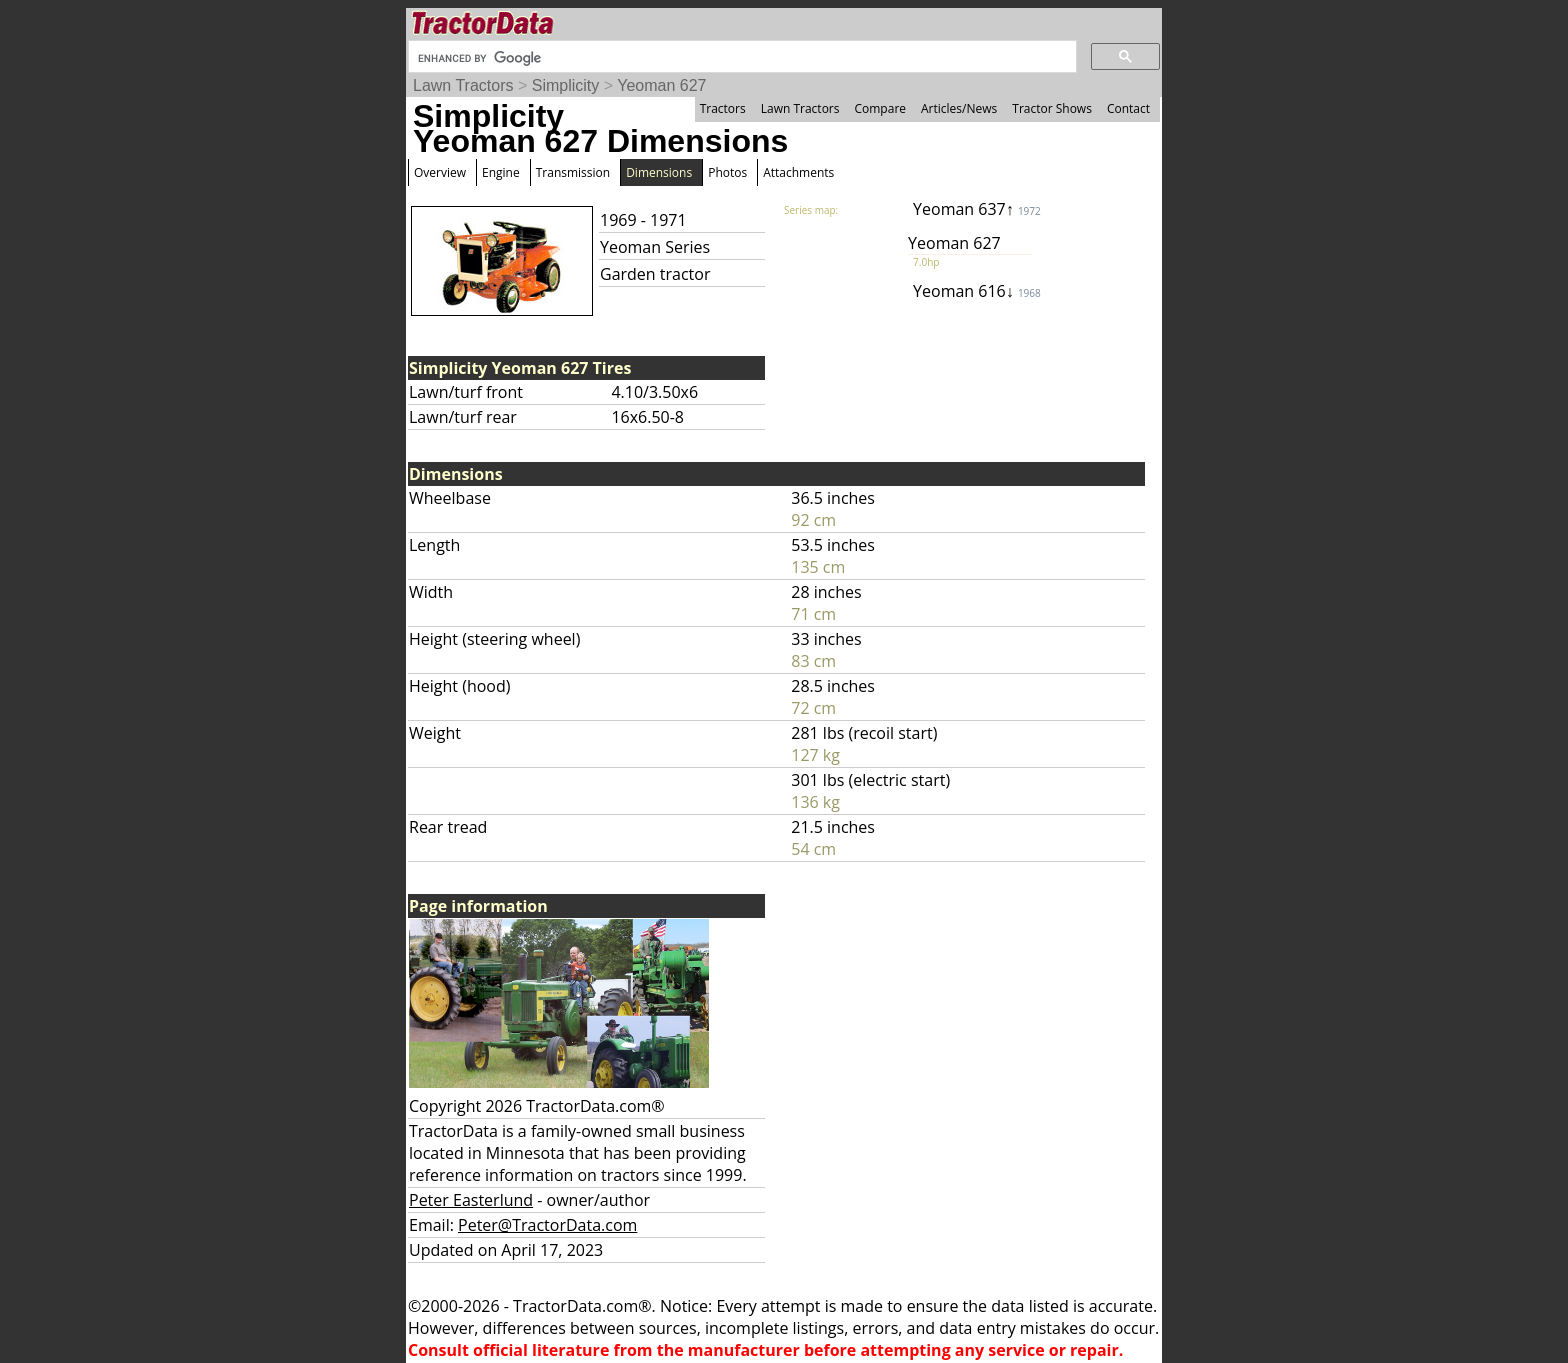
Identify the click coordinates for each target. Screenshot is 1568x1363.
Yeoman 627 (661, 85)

---

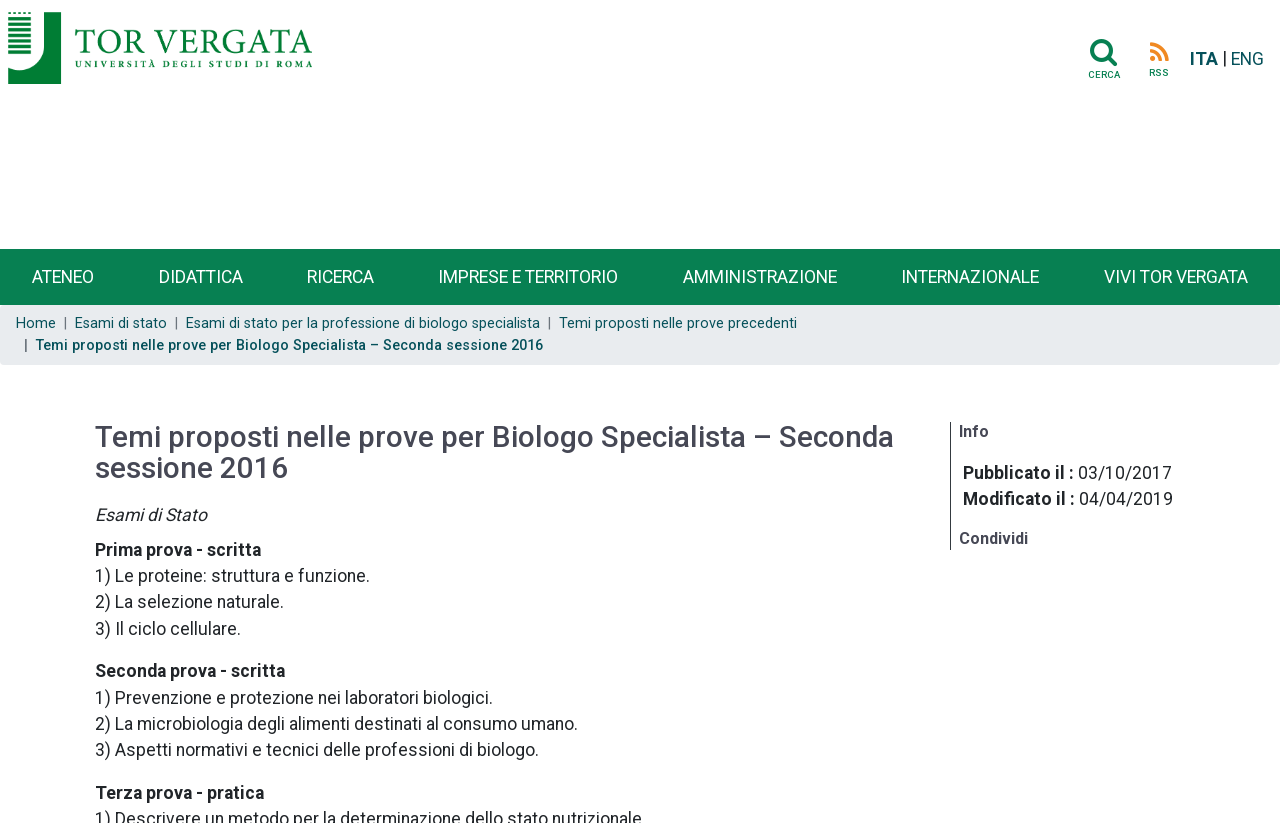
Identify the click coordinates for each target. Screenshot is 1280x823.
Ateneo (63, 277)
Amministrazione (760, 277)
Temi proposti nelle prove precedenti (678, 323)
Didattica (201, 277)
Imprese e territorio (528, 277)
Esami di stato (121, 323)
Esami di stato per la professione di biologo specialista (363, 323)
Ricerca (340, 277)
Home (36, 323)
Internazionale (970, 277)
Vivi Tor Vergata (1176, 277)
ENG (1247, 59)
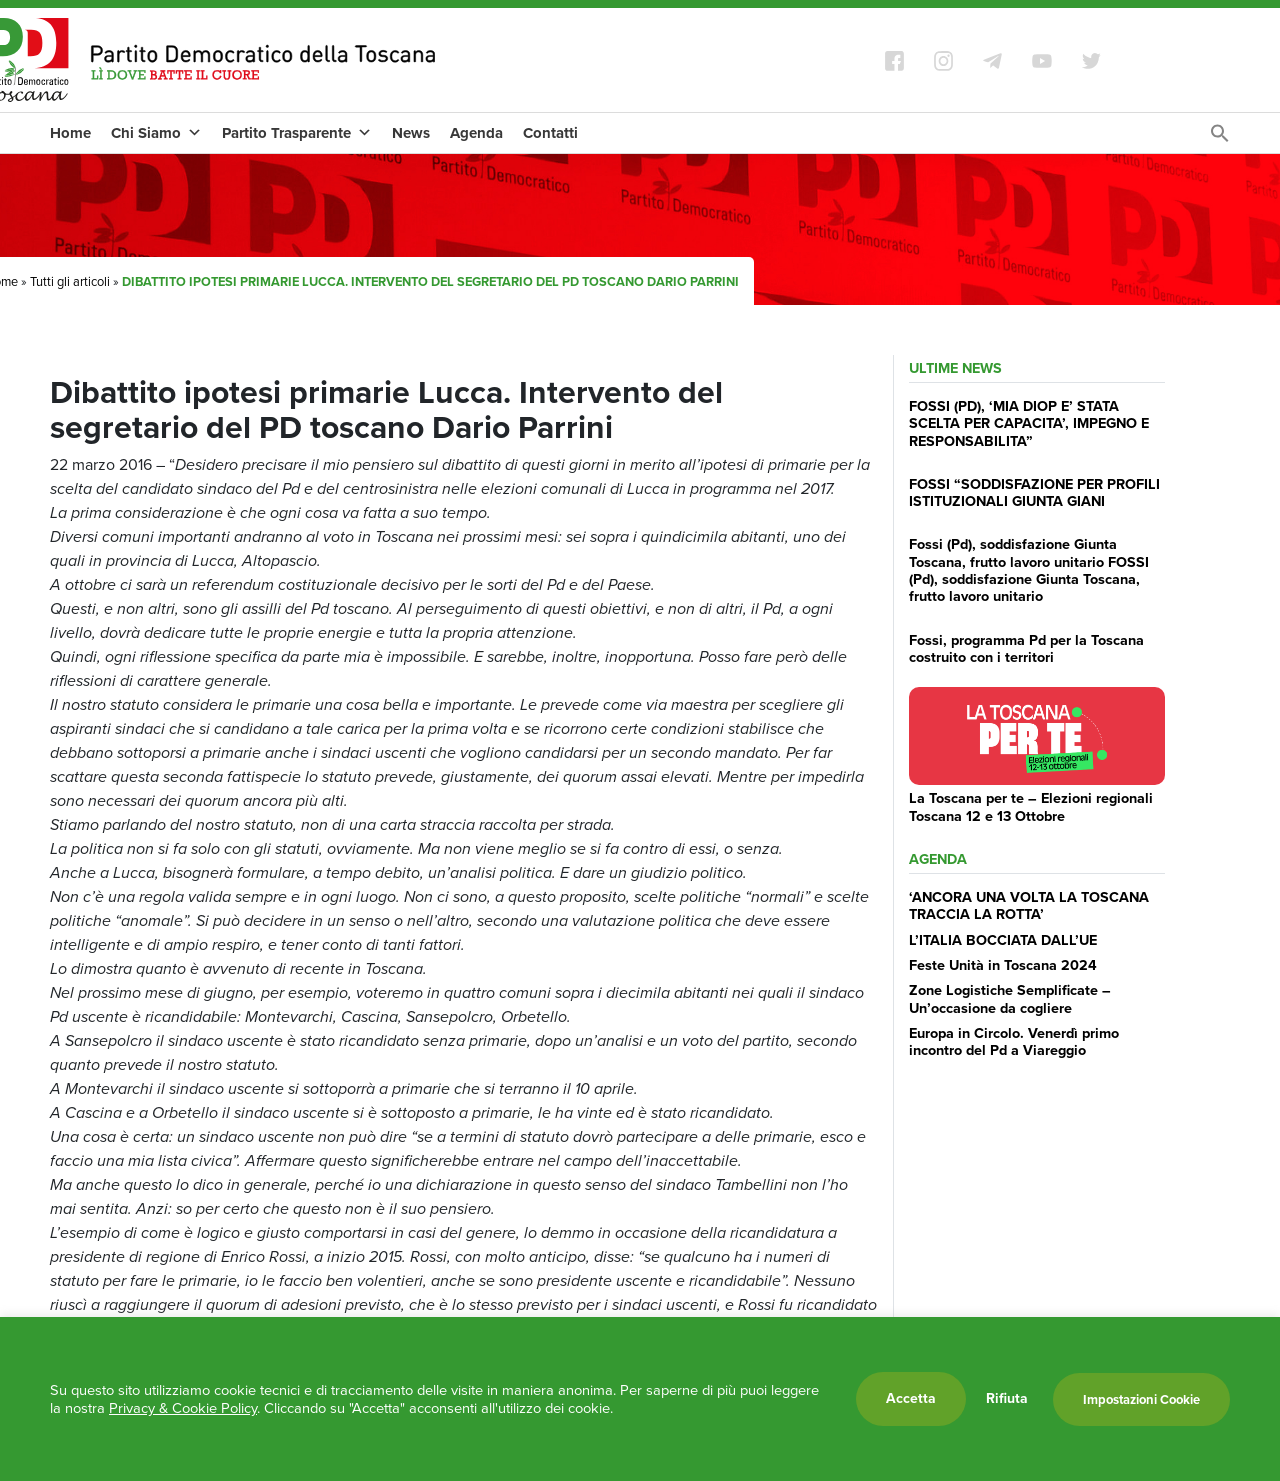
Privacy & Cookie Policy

§ **DIRECTION**: Quote the part of the data that starts with the line containing "Screenshot is 1568x1363." and ends with the line containing "Yeoman 627 (661, 85)", including both of those lines.

§ **IN RESPONSE**:
Identify the click coordinates for each target. Screenshot is 1568x1363.
Yeoman 627 (661, 85)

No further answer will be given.